[SOURCE DATA — start]
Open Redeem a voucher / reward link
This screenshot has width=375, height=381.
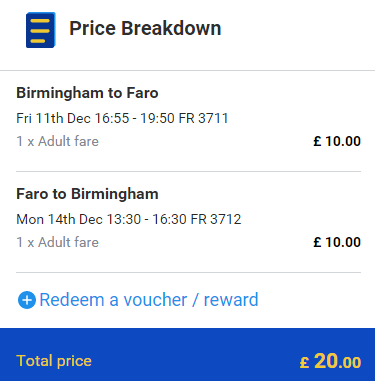pyautogui.click(x=138, y=300)

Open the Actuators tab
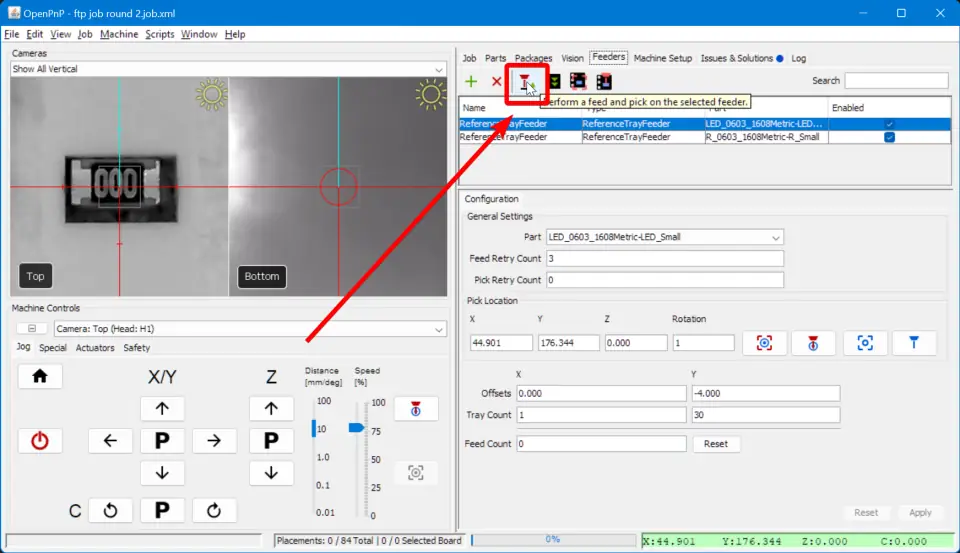coord(95,348)
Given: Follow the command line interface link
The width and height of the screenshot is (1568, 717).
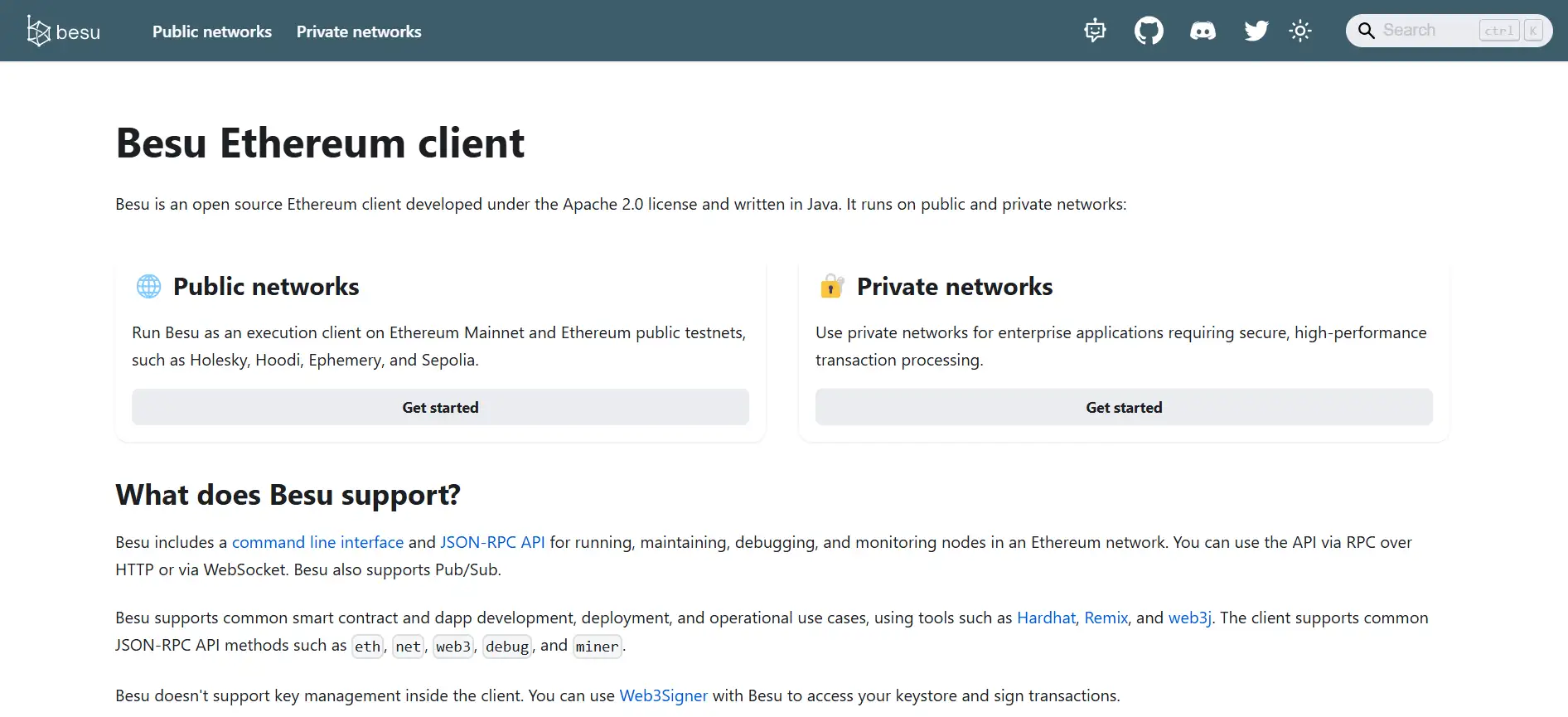Looking at the screenshot, I should click(x=317, y=542).
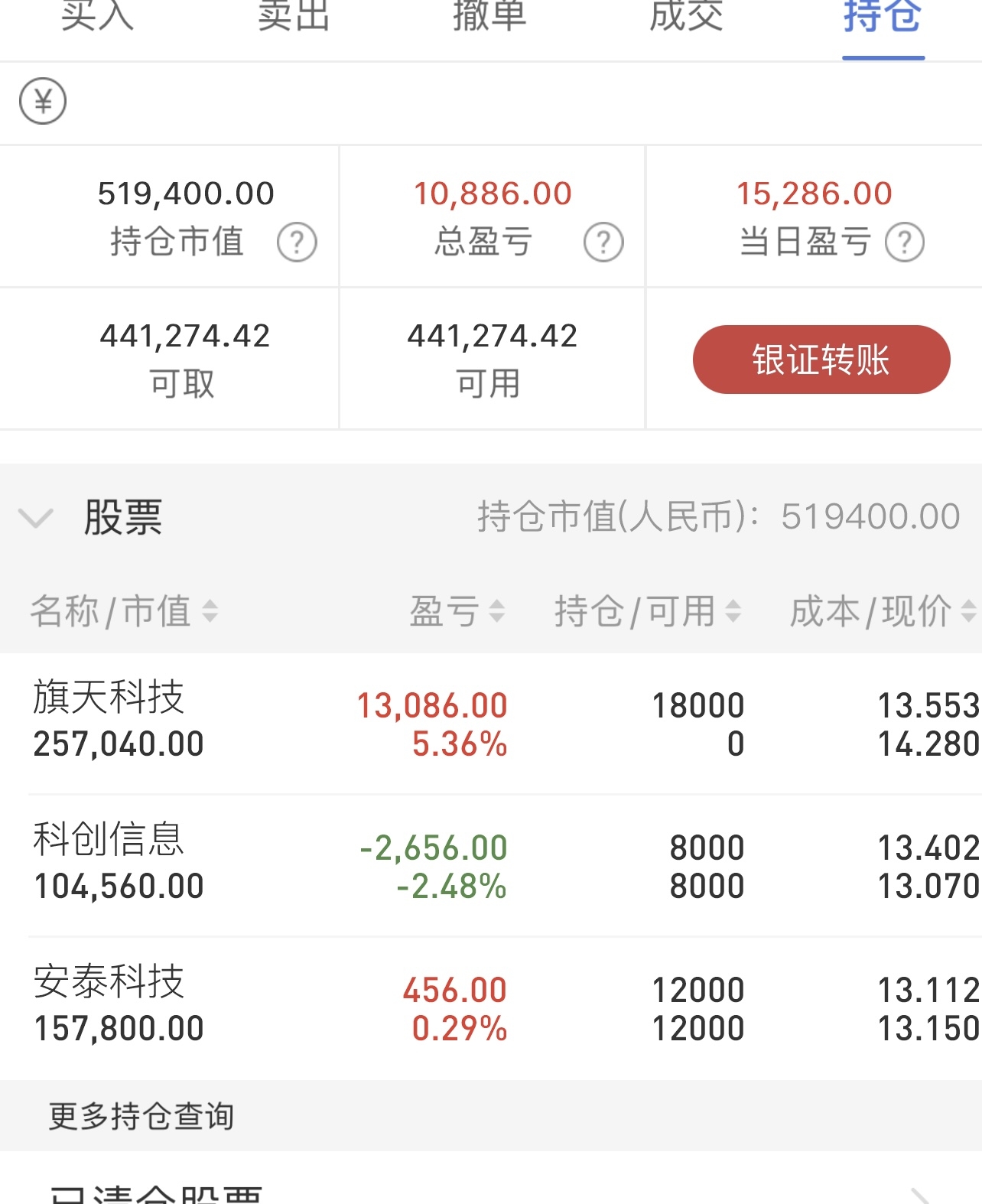This screenshot has height=1204, width=982.
Task: Collapse the 股票 section chevron
Action: 36,519
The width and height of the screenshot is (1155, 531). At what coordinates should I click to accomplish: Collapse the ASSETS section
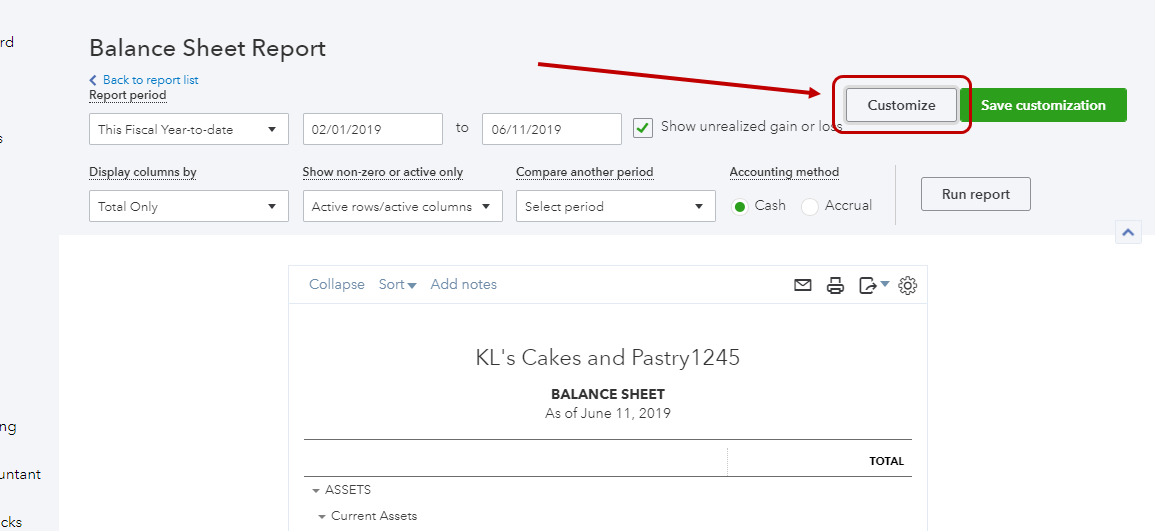point(316,491)
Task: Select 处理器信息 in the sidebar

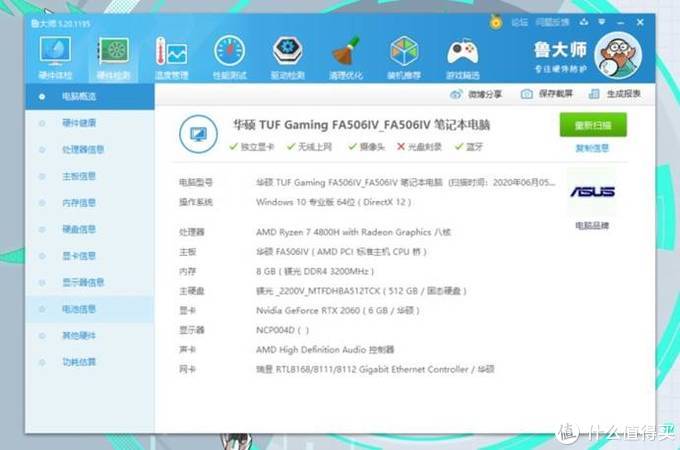Action: point(83,150)
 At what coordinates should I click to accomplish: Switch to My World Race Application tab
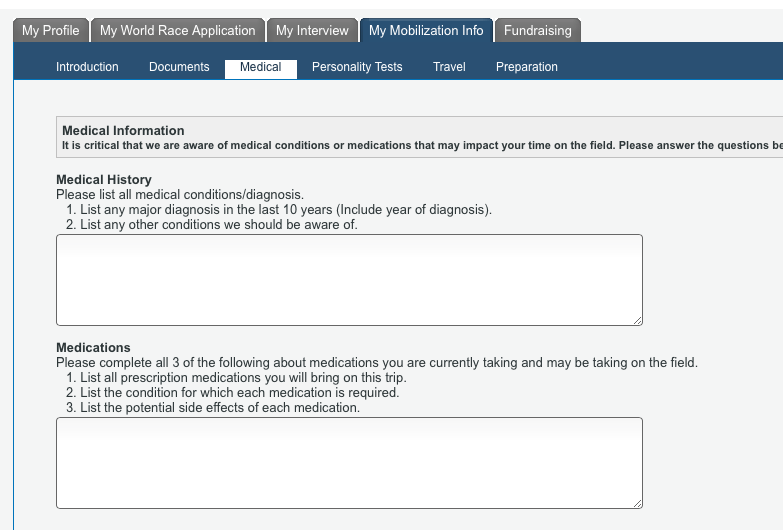coord(178,31)
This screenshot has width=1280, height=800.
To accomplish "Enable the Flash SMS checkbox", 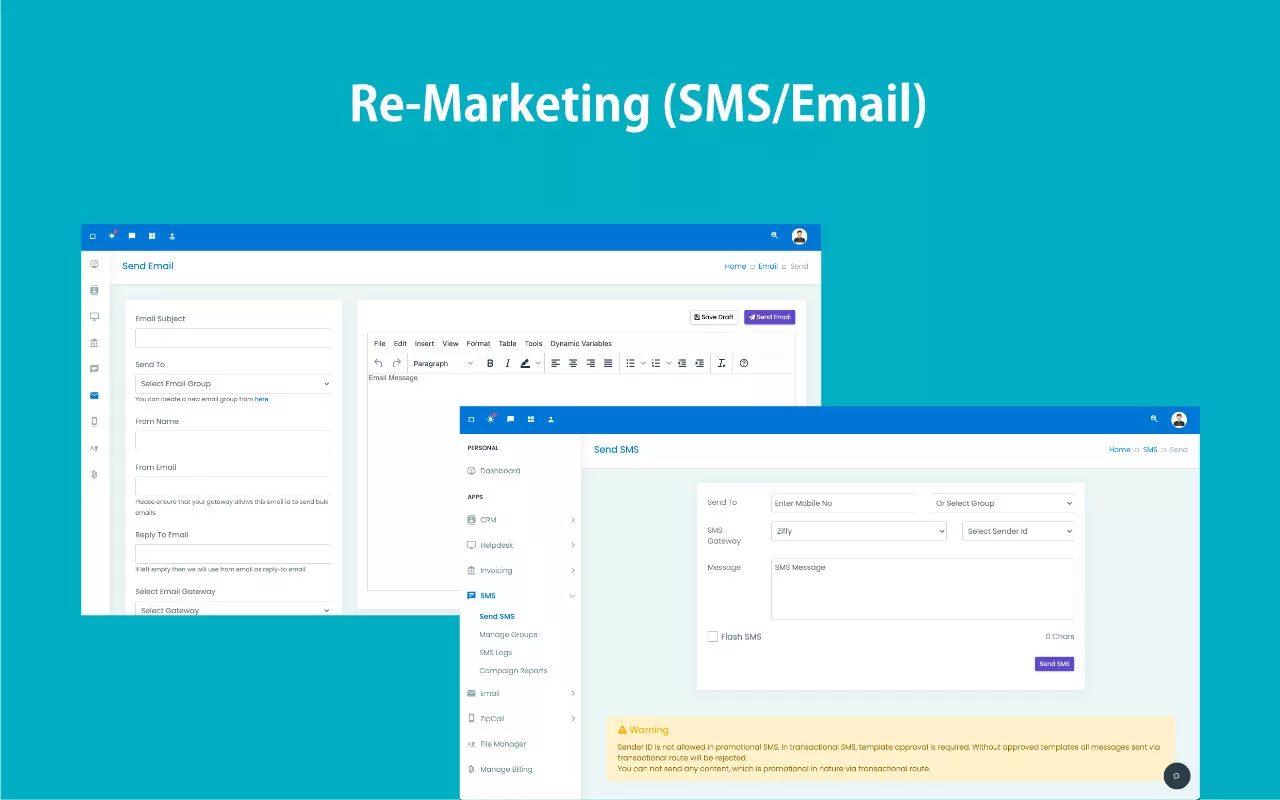I will tap(713, 637).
[SOURCE DATA — finish]
▶ TASK TO CARRY OUT
Copy from the entries above each line in which the string "link" can be found.

▶ REPLY TO THE TASK
Open Redeem a voucher / reward link
Given: Follow the command line interface link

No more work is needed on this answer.